ABOUT THIS EXERCISE => Your answer must be only the lines below from the one containing "Image resolution: width=508" through the one containing "Click the 合同分发 section panel label", copied exactly, with the pictures left out.

INPUT =>
::::

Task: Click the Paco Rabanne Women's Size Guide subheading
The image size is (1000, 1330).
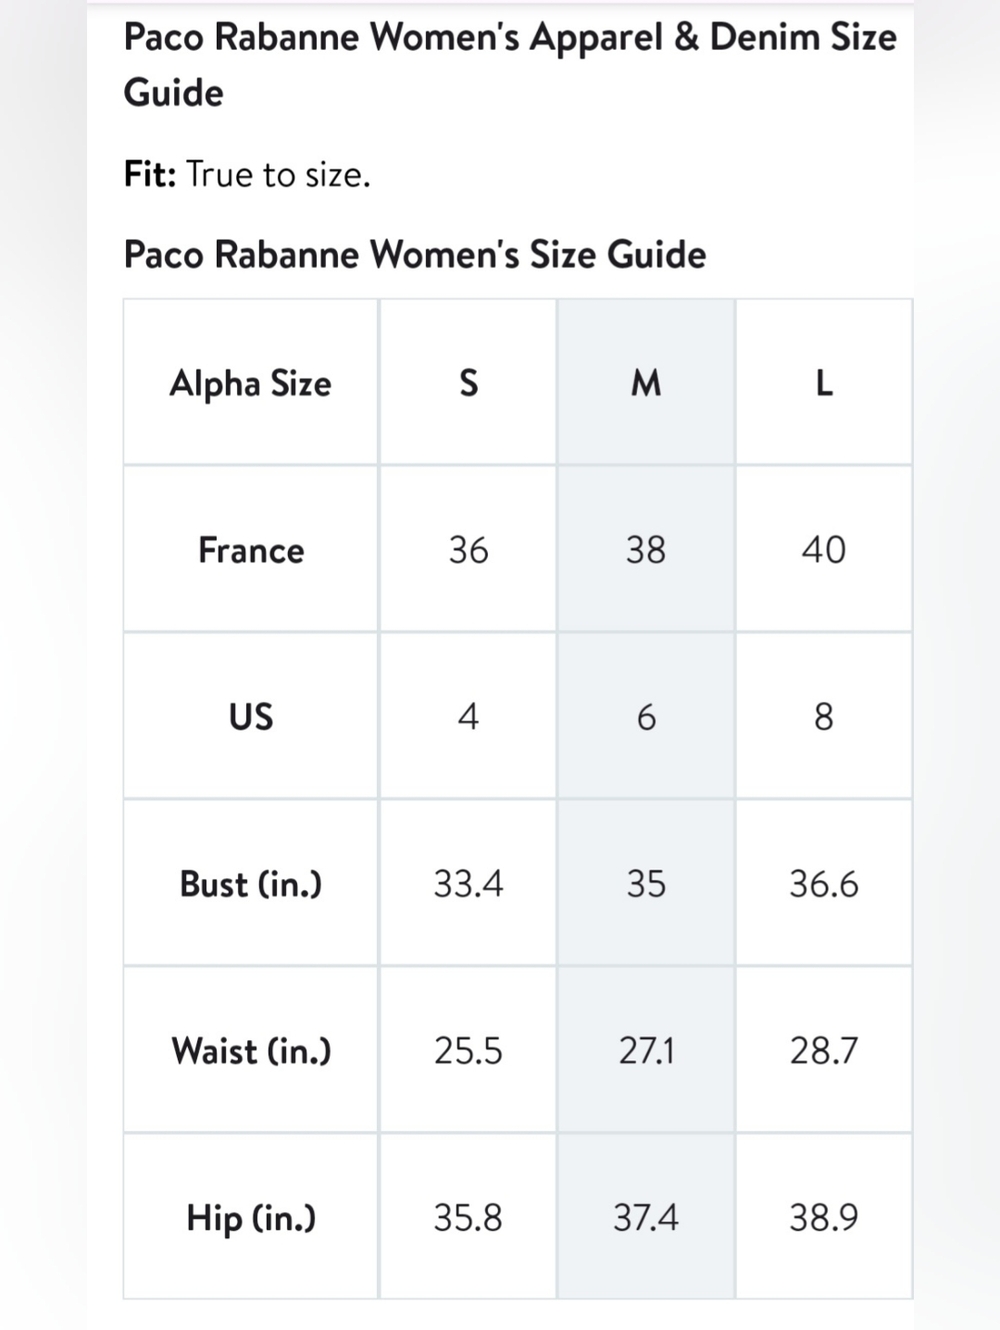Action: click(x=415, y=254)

::::

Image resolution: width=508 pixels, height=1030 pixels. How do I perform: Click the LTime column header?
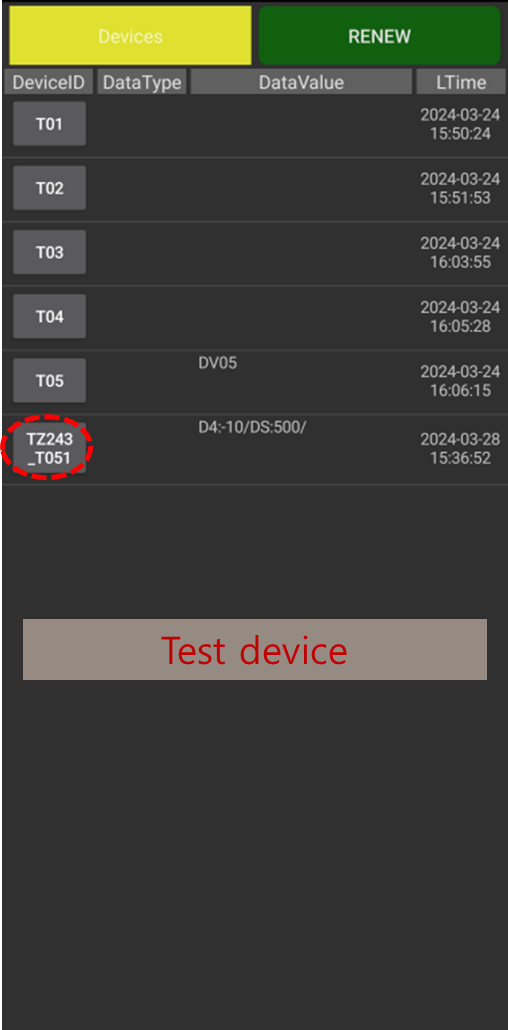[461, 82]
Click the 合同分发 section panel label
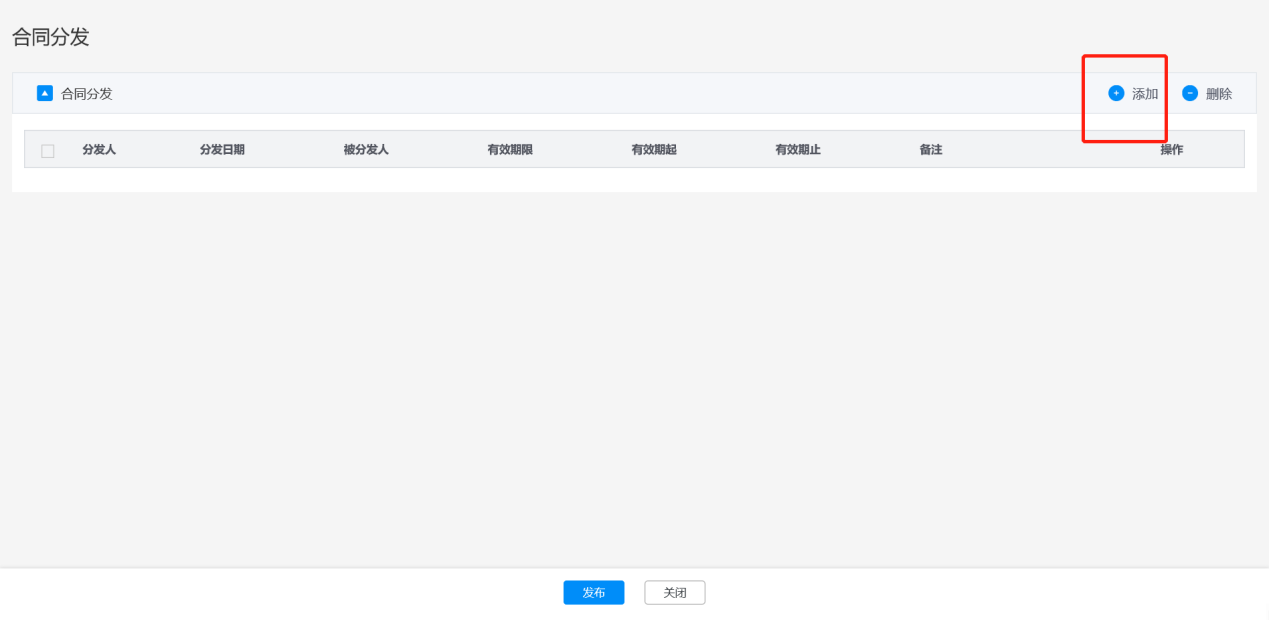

::::

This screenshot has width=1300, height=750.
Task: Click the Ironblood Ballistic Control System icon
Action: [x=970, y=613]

::::

RESULT OF THE EXERCISE =>
Image resolution: width=508 pixels, height=1030 pixels. How do I perform: Click the LTime column header?
[461, 82]
Click the 合同分发 section panel label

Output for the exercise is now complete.